Challenge 282 response:

Fiona Davis and Don Webb
discuss “The Pact”


[Fiona] I was reading over the questions in this week’s challenge, and I was thinking about “The Pact.” Why does Marty kill himself? At first glance, the action appears to be the opposite of what he talks about throughout the whole story. He argues for life but chooses death at the end. It seems clear to me that he does so out of some sense of misplaced guilt, but the way it’s presented is interesting.

Marty is finally able to face the others and tell them the truth about how he felt about the pact they’d made. If he’d been able to be honest with them while they were alive, the suicides might have been avoided.

I think guilt plays an important role in driving him to make his final decision. His feelings about breaking his promise likely played a small part as well, but I don’t think they were as influential.

You posed a question about whether misfortune justified nihilism. This is a question that will be answered differently depending on perspective. I think most people would say no, but clearly these characters disagreed.

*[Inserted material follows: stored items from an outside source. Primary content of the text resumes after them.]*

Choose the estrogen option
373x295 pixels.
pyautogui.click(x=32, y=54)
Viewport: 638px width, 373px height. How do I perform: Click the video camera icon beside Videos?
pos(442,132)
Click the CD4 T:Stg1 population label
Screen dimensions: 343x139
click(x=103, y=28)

However, I think that another question to explore is how four people could come together and find unity and friendship based on common experiences but still feel that their lives were not worth continuing. They were in a group but very disconnected from each other at the same time.

In my experience people don’t generally commit suicide if they’re connected to others on more than a superficial level. The fact that these people couldn’t find comfort from each other is really quite sad.

It’s intriguing that these friends connected to each other but were so wrapped up in their own private miseries that they couldn’t find anything else in common with each other but their pain. But suicide never makes sense to those outside of it. It requires a spiritual pain that blocks out everything else, even people who may love you. It’s hard to understand what love means when you hate yourself, and I think that’s what Marty is saying.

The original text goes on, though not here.